Engaged Board of Directors Can Help a Corporation Grow
Retired EMC chairman encourages proactive corporate governance.
ANN ARBOR, Mich.—A board of directors that is actively involved in setting goals and shaping strategy can lead a company into successful growth opportunities, says Michael Ruettgers, special adviser and retired chairman at EMC Corp.
Ruettgers spoke about "The Role of the Board in Growth" at a recent Dean's Seminar at the Stephen M. Ross School of Business at the University of Michigan. Ruettgers served as CEO at EMC from 1992 to 2001 and was named one of BusinessWeek's "World's Top 25 Executives." He became executive chairman of EMC, a world leader in products, services and solutions for information management and storage, in 2001.
The information technology industry is characterized by constant disruptive technologies, volatile product life cycles and a highly competitive marketplace. To survive and prosper in this environment, companies need to aggressively pursue growth opportunities through innovative product development.
Growth is usually at the top of the CEO’s agenda, Ruettgers said.
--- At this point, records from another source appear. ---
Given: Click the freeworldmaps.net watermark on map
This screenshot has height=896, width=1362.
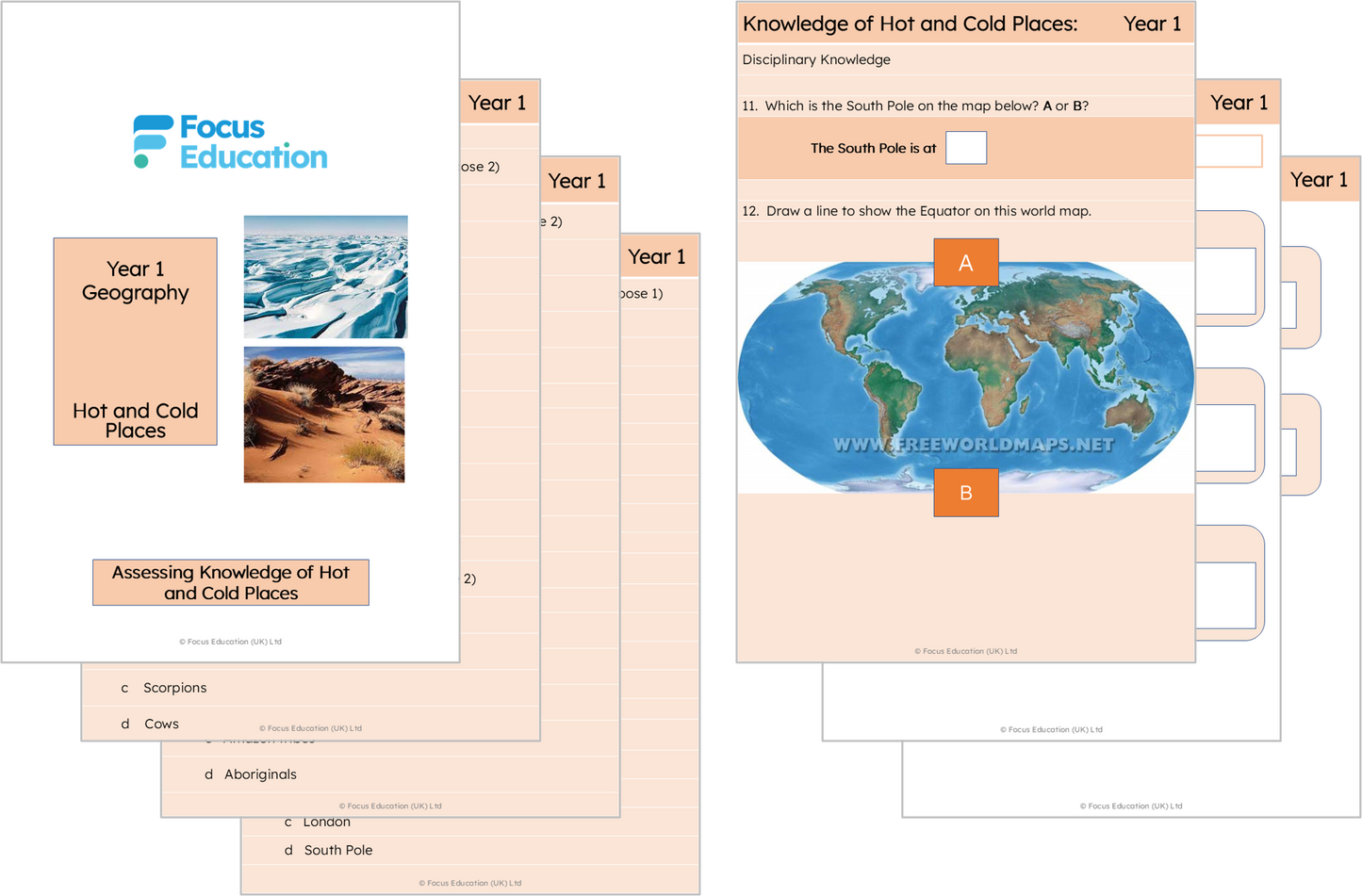Looking at the screenshot, I should click(973, 445).
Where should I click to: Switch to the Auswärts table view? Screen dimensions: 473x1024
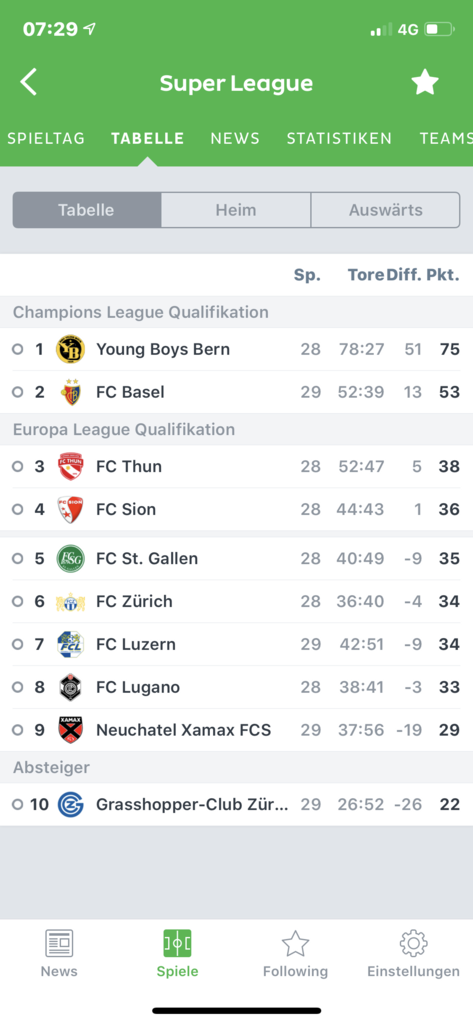pos(385,210)
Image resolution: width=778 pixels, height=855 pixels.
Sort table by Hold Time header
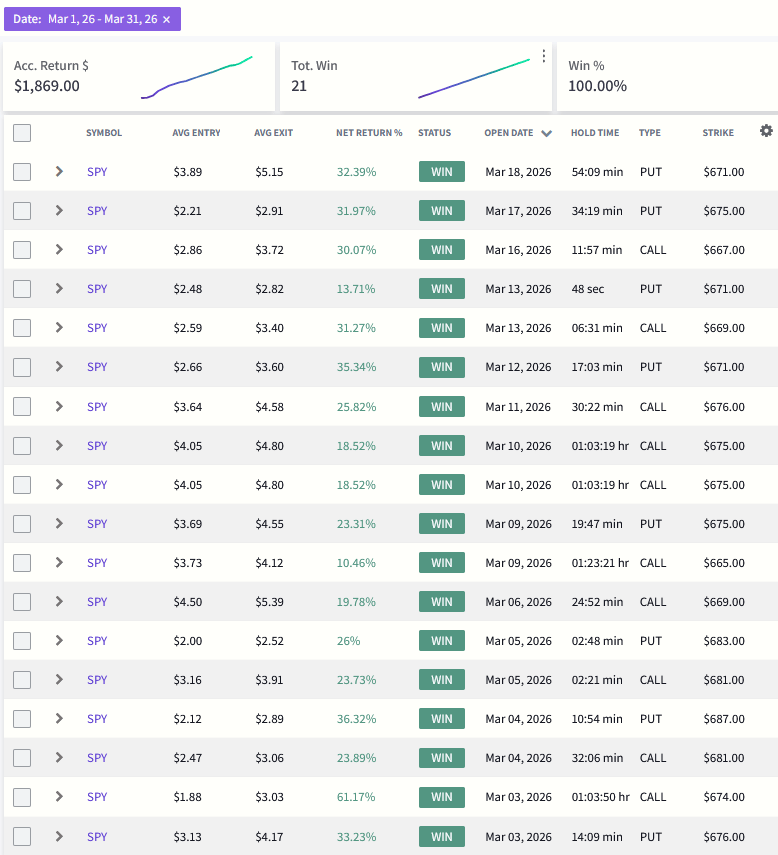(594, 133)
Growth opportunities also should be the top priority for the board of directors.
"The board owns the strategy," Ruettgers said. Members need to understand the industry life cycle, oversee long-term strategy, and most important, set and communicate aggressive growth targets.
They also should review the organizational structure and influence the selection of top management. "Board members are going to be there longer than the CEO," Ruettgers said. The average tenure for CEOs today is three years and for board members it is eight years.
The passage of the Sarbanes-Oxley Act in 2002 changed the role of board members, Ruettgers said. Previously, being a board member was considered a cushy job that involved short quarterly meetings. Today's expectations and requirements are higher for board members so companies can meet new standards of corporate responsibility and greater financial disclosure.
"The board is a real organization, not a bunch of individuals," Ruettgers said. The most successful board work is done in committees. These include the traditional audit, compensation and corporate governance committees, and now further extend into mergers, acquisitions and stock repurchasing.
Traits that make a strong board include the ability to contribute to strategic decision-making, experience that matches strategic priorities of the firm, a climate of trust and openness, constructive dissent, individual accountability and periodic performance evaluations.
"Growth is everyone's business," Ruettgers concluded.